Genco Gülan, Mayıs 2020
 

Müzenin Arkadaşları sergisi için sanatçı arkadaşlarımdan yeni ve taze bir, iki iş istedim. Sergi için bir video çekip bir tane de porte çizmelerini rica ettim. İlginçtir, maske giyilmesinin zorunlu olduğu ve herkesin sokakta, bir şekilde, suratını örtmüş halde dolaştığı günlerde bile hiçbir sanatçı kendisini maskeli olarak tasvir etmedi! Biri hariç! O da hastanede geçirdiği korkunç günler sonucunda virüsü yenmiş ve sonrasında konunun psikolojik boyutu ile savaşmaya devam ediyordu… Yazının girişinde şunun altını çizmek istiyorum, kendi portresi konusu, ister elektronik ister boyama olsun, sanatçının özelidir, mahremidir. Ayna gibi yansımaz portre, farklı bir yerden çıkar. Günlük hayattaki vaziyetin imgelem gücüne, tahayyüle dolayısıyla çizgiye yansıması selfie çekmek gibi olmayabiliyor…  

Arkadaşlarla ile bir sergi yapmak!
Şahsen bir sergiyi kurgularken, bir dizi ayrık fikrin örgüsünden ya da iç içe geçmiş kavramsal çerçevelerden faydalanırım. Bunlar seyirciye çoğunlukla kopuk, kopuk görünürler ve üst üste birikip katmanlar oluşturabilirler. Mecazlarla birbirine bağlanmış anlamlar, bir zincire dönüşürken değişmeye de başlarlar… Neredeyse bir sanat yapıtı, bir yerleştirme üretir gibi çalışılabilir sergi süreci…

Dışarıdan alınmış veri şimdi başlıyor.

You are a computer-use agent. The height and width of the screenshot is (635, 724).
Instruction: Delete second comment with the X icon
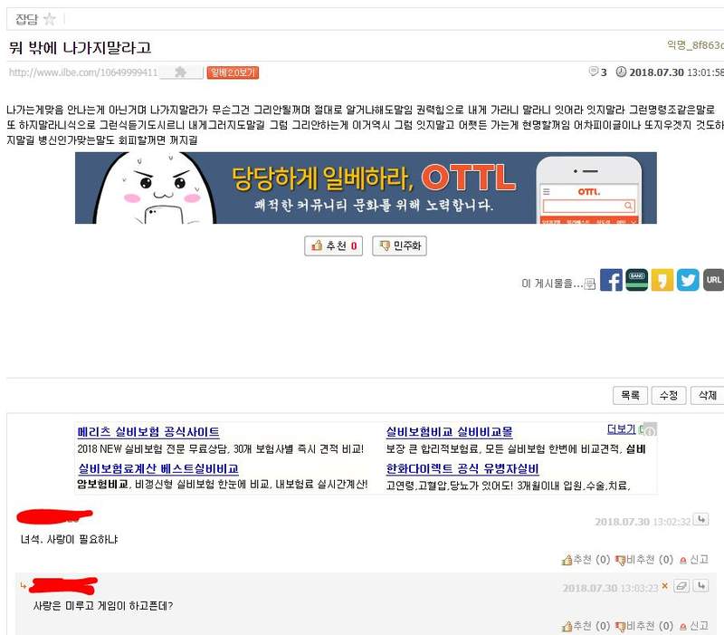(664, 585)
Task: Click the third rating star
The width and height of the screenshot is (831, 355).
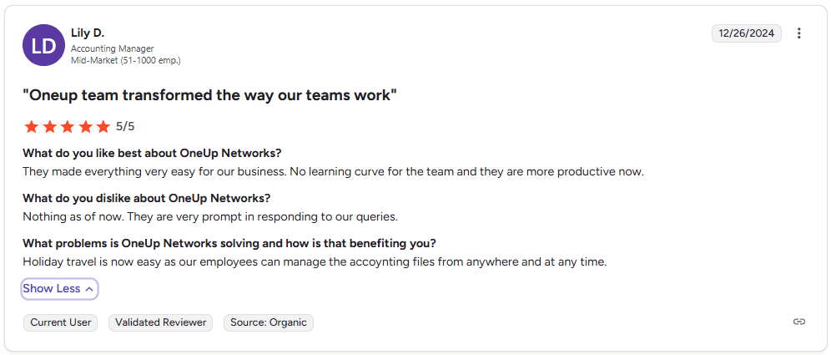Action: 68,127
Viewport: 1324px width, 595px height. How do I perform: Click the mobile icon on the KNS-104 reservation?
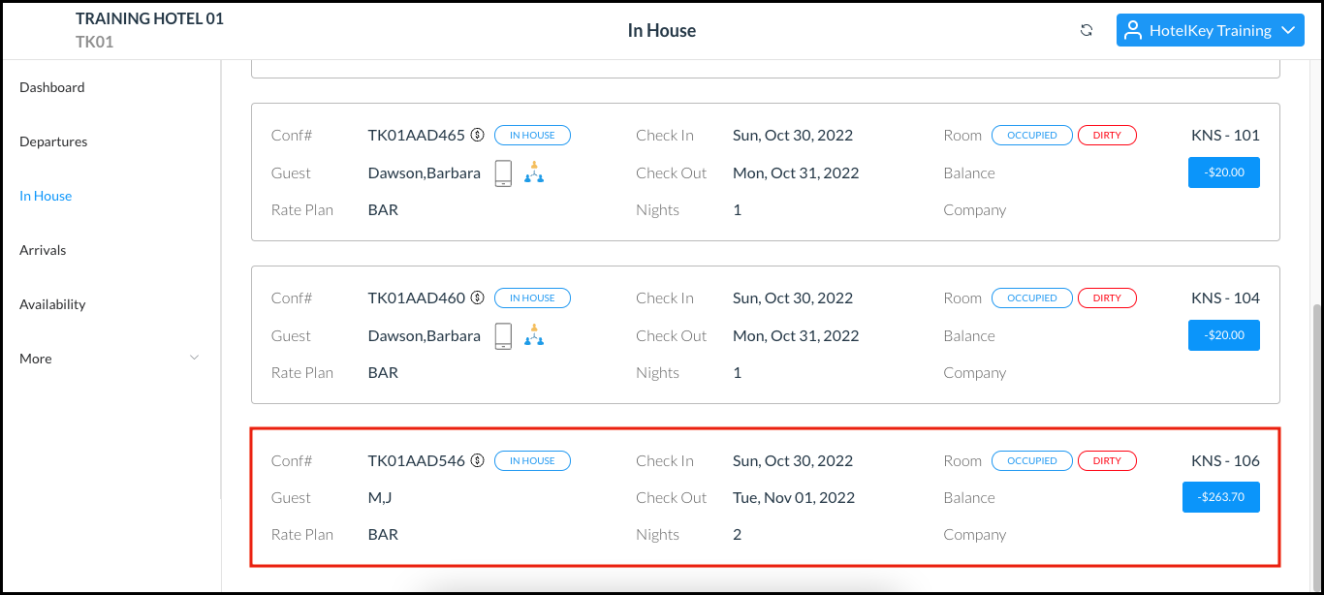[x=502, y=334]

Müzenin Arkadaşları başlıklı sergiyi hazırlarken, çıkış noktam gayet basit ve netti: Arkadaşlarla bir sergi yapmak! Karantina sürecinde, uzunca bir süredir sergi yapamıyor, arkadaşlarla görüşemiyorduk! Onların durumlarını ve neler yaptıklarını merak ediyordum. Kimsede keyif de kalmamıştı zaten! Korku, üzüntü başka şeyler ama belirsizlik, işte o en kötüsü…

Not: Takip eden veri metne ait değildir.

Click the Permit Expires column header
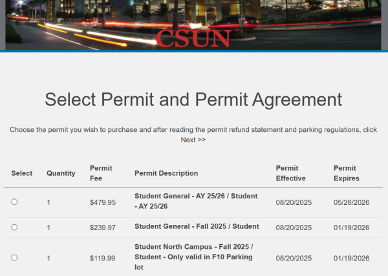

Küçük bir çocukken yorganı başımın üstüne iyice çekersem, ona sıkıca sarılırsam korkularımdan saklanırım diye düşünürdüm. Veya biraz daha uyuyayım, her şey geçecek hissi... Fakat büyüyünce bu yöntemler işlemiyor artık. Denedim. Yorganı başınızın üstüne çekseniz de, altınıza alsanız da, her gün daha fazla uyumaya çalışsanız da, karanlığa saklansanız da bazı günler geçmek bilmiyor! Uyanıkken gördüğünüz kâbuslar, gecekiler kadar kolayca unutulmuyor.

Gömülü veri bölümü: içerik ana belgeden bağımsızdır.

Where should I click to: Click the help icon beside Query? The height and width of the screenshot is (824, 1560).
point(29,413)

Günlerce telefonum çalmadı. Ben de kimseyi aramadım zaten. Arayıp da ne diyecektim? Ne konuşacaktık? Sonra derken, haftalar sonra birkaç mesajlaşma, hal hatır sormalar… O kadar. Nerdeyse iki üç hafta, sanki konuşmayı da yasaklamışlar gibiydi! Derken arkadaşlarımı merak ettiğimi fark ettim. Neler yapıyorlardı? Beraber çalıştığım asistanlar, ustalar, dökümcüler ile yazıştık WhatsApp üzerinden herkes iyi mi diye… Ama neticede hayat dururken sessizleşmişti de…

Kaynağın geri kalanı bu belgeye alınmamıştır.